Von Fehlern oder Irrtümern ist bei ihm nie die Rede.“ (S. 435) „Die
nationalsozialistische Strafgesetzgebung verharmlost Kohlrausch.“ (S. 436)
Im dritten Teil thematisiert Karitzky den „Fall Kohlrausch“, der
aus dem keineswegs in jeder Hinsicht eindeutigen Verhalten des Gelehrten in der
NS-Ära resultierte. Hatten doch Bemühungen, Verfolgte (wie z. B. den
Rechtsanwalt Hans Litten, der dann schließlich in sog. Schutzhaft doch ermordet wurde) vor dem
Zugriff der Machthaber zu schützen, Publikationen gegenüber gestanden, die mehr
oder minder auf der Linie des Zeitgeistes gelegen haben. Im Mittelpunkt der
Darstellung stehen amtliche Untersuchungen, die gegen Kohlrausch in der Nachkriegszeit in die
Wege geleitet wurden, seine eigenen Verteidigungsstrategien und die
Unterstützung durch strafrechtswissenschaftliche Kollegen. Hier wird sein
Bemühen sichtbar, diskreditierende Veröffentlichungen und Stellungnahmen (in
den Kommissionsarbeiten) zumindest in einem NS-neutralen, wenn nicht -kritischen
Sinne zu interpretieren und dadurch den Vorwurf zu entkräften, er habe dem
NS-Denken und -Handeln auf strafrechtlichem Gebiet Vorschub geleistet.
Karitzky zeigt sich namentlich bemüht,
der zugegebenermaßen überaus schwierigen Situation Kohlrauschs in der NS-Zeit gerecht zu
werden.
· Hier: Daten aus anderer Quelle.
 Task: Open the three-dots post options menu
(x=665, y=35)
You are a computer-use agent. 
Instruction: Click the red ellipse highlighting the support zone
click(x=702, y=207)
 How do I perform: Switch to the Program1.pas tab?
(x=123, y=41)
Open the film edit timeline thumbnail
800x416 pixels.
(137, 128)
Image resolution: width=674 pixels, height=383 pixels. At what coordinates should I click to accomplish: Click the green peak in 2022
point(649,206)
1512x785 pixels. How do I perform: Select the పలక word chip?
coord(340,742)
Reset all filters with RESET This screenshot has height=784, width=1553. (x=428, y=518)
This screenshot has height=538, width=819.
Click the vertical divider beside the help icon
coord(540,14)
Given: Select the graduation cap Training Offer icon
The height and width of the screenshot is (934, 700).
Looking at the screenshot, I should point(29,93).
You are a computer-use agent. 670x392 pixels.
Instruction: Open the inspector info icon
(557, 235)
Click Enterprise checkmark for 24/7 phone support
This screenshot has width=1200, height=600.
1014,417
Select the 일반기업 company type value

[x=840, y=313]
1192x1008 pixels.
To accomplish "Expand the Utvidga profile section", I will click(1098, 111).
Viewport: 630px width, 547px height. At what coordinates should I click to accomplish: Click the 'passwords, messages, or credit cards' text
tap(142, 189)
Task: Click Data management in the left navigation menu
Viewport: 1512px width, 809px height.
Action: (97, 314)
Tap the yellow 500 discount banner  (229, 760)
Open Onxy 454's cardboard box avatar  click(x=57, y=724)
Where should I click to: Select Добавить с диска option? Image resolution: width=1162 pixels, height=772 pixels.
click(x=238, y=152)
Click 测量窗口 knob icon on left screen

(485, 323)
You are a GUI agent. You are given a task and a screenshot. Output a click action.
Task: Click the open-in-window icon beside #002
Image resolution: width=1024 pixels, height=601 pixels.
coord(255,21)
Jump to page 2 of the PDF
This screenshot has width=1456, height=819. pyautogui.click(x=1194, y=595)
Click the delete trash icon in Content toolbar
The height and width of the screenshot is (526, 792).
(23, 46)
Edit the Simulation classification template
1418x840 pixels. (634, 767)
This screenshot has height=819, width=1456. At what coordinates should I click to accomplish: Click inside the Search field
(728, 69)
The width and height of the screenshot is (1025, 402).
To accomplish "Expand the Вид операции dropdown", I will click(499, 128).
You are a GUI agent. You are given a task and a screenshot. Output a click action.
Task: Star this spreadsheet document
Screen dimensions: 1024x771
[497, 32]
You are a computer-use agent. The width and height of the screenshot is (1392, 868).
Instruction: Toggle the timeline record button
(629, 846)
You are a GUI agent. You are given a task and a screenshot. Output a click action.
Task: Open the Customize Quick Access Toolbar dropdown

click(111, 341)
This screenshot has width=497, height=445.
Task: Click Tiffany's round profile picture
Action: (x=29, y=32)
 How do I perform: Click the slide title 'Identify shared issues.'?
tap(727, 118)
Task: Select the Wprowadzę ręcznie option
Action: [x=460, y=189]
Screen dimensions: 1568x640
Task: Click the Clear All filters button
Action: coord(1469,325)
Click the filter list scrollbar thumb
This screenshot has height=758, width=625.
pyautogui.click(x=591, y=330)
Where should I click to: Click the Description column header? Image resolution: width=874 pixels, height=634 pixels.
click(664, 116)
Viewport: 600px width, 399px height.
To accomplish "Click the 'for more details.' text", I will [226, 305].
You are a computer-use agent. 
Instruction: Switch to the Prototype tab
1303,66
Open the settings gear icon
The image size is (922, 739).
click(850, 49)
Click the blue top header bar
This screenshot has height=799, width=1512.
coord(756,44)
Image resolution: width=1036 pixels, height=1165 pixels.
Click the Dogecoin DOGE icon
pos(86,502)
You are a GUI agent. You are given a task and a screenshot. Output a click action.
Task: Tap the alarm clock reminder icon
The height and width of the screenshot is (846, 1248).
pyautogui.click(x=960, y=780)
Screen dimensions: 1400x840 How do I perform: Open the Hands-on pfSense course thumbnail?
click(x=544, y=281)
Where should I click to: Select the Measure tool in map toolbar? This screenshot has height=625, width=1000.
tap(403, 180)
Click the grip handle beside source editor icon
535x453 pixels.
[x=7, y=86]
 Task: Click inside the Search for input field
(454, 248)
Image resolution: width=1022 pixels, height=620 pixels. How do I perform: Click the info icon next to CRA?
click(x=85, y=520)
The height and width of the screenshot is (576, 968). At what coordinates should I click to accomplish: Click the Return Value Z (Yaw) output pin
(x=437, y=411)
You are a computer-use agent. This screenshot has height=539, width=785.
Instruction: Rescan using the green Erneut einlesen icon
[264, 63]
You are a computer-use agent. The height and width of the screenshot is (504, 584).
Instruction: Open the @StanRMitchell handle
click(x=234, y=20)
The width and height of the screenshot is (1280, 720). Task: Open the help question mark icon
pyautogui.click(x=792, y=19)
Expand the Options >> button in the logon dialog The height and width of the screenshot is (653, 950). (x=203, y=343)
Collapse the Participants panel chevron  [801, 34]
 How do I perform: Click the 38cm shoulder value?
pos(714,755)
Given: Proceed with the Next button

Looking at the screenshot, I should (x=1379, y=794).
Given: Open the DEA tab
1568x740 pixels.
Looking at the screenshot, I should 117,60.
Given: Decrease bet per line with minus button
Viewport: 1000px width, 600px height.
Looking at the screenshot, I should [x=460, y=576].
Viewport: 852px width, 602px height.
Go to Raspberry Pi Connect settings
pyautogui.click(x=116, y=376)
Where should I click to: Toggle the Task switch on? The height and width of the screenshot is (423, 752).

Er bescheinigt ihm zwar eine bemerkenswerte Anpassungsfähigkeit,
begreift ihn aber gleichwohl nicht als puren Opportunisten, der dem Gesinnungs-
und Rassenstrafrecht des Regimes zu theoretischen Grundlagen verhelfen wollte.
Diese „Zwischenposition“ ist dem Autor zufolge einerseits durch Weiterführung
von Gedankengängen der „modernen Schule“ von Liszts, andererseits aber eben durch
Zugeständnisse an den sog. Zeitgeist charakterisiert. Letztere werden
exemplarisch an Kohlrauschs Stellungnahme zur Todesstrafe im Dritten Reich erkennbar. Insofern
erscheint der Gelehrte in der Rückschau weder als wissenschaftlicher
Steigbügelhalter des NS-Regimes noch als der getreue Eckehart einer dem
Rechtsstaat verpflichteten Rechtsidee. Das beugt einseitigen und aus dem
zeitgeschichtlichen Kontext herausgelösten Urteilen über Persönlichkeit und
Werk vor, erschwert aber gewiss eine präzise Standortbestimmung. Die Vermutung
liegt nahe, dass eine solche Einschätzung auf eine ganze Reihe von
Strafrechtlern der NS-Ära zutreffen könnte.
Holger Karitzky hat in seiner Quellenstudie
nicht nur eine Vielzahl ungedruckter Dokumente aus wohl sämtlichen Archiven
ausgewertet, die für seine Untersuchung überhaupt brauchbares Material bereit
gehalten haben (S. 507f.). Er hat auch die inzwischen erheblich angewachsene
strafrechts- und zeitgeschichtliche Literatur in einem Ausmaß und in einer
Vielseitigkeit berücksichtigt, die entsprechende Anerkennung verdient. Dabei
spielt eine gewichtige Rolle, dass er wissenschaftliche und literarische
Querverbindungen in einem nicht eben gewöhnlichen Umfang gezogen hat. Es nimmt
bei diesem Gelehrtenleben nicht wunder, dass Karitzky auch die Radbruch’sche Frage nach dem Anteil, den
der Rechtspositivismus an der Entstehung einer nationalsozialistischen
Rechtswissenschaft hatte, aufgegriffen hat.
Um so mehr muss es erstaunen, dass der Verfasser die
ideologie- und wissenschaftskritischen Arbeiten von Bernd Rüthers, die zentral die Rolle juristischer Professoren im Dritten Reich (und
danach) zum Gegenstand haben, nicht in seine Analyse einbezogen hat. Sie hätten
– wie immer man zu ihnen stehen mag – vor allem für die Schlussbetrachtung zu
Rolle und Funktion von Strafrechtslehrern in der je aktuellen
kriminalpolitischen Situation fruchtbar gemacht werden können. Das hätte denn
auch Anlass dafür werden können, insgesamt die ebenso fragile wie
problematische Rolle von Wissenschaftlern - gerade angesichts der von ihnen oft
genug beanspruchten meinungsbildenden, wenn nicht -führenden Funktion - zu überdenken.
In der Gemengelage von verantwortlicher Teilhabe am wissenschaftlichen Diskurs,
Streben nach entsprechendem öffentlichem Einfluss und persönlichem Ehrgeiz
bedarf es gewiss - wie Leben und Wirken Kohlrauschs demonstrieren und Karitzkys Studie denn auch belegt - insbesondere unter extremen politischen
Bedingungen verlässlicher berufsethischer Orientierungen, wenn ein Gelehrter
nicht mehr oder minder willfähriges „Opfer“ eines unerträglichen Zeitgeistes
werden will. Oder gar in die Rolle eines (Schreibtisch-)Täters schlüpfen.